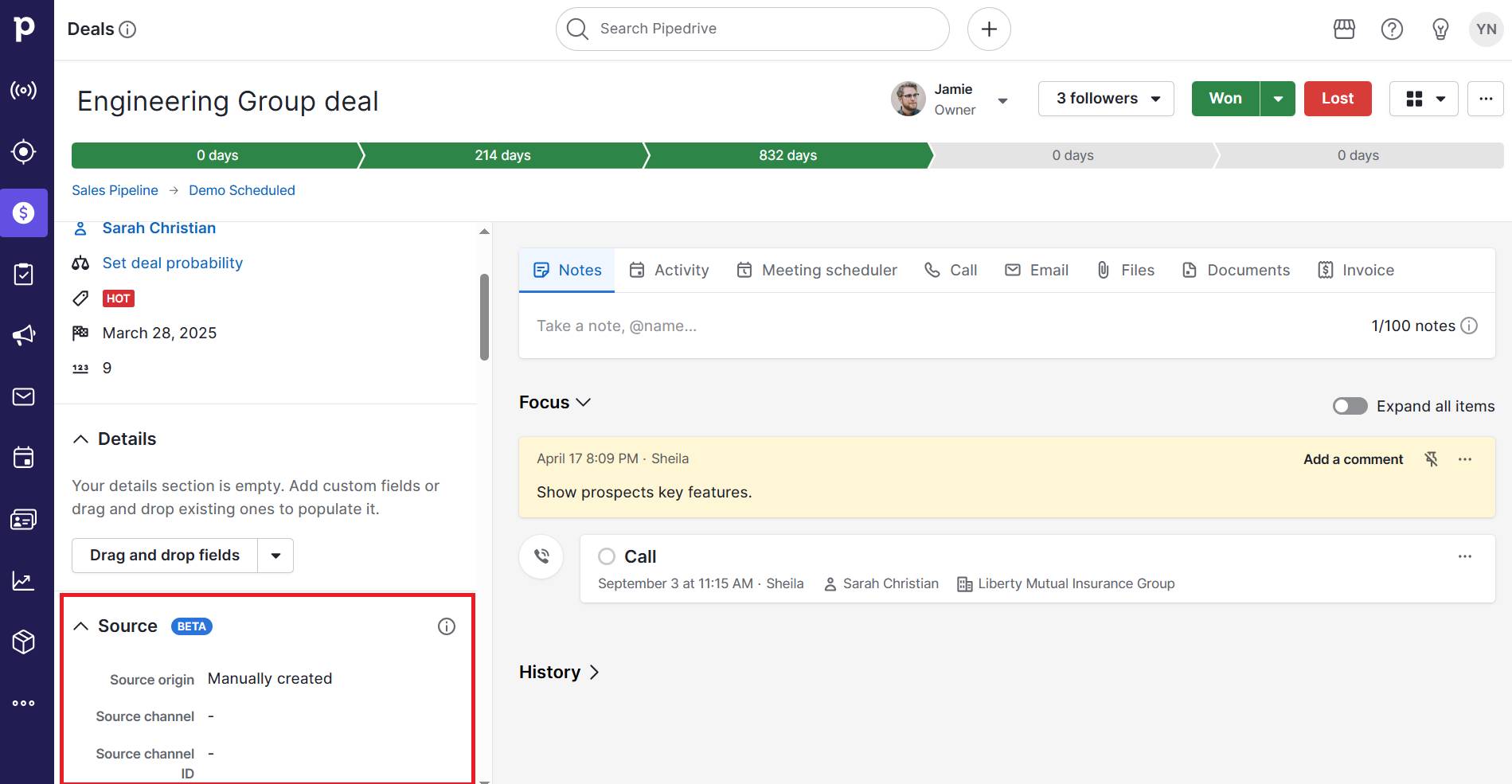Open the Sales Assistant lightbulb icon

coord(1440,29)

--

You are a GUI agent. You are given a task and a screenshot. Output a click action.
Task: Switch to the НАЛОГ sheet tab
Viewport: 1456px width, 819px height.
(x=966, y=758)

▶ Work required
Copy everything from the line containing "Open the Sales Assistant lightbulb icon" down to the line containing "coord(1440,29)", both ends included, and leave the pictures out of your answer.

▶ Written response
Open the Sales Assistant lightbulb icon

coord(1440,29)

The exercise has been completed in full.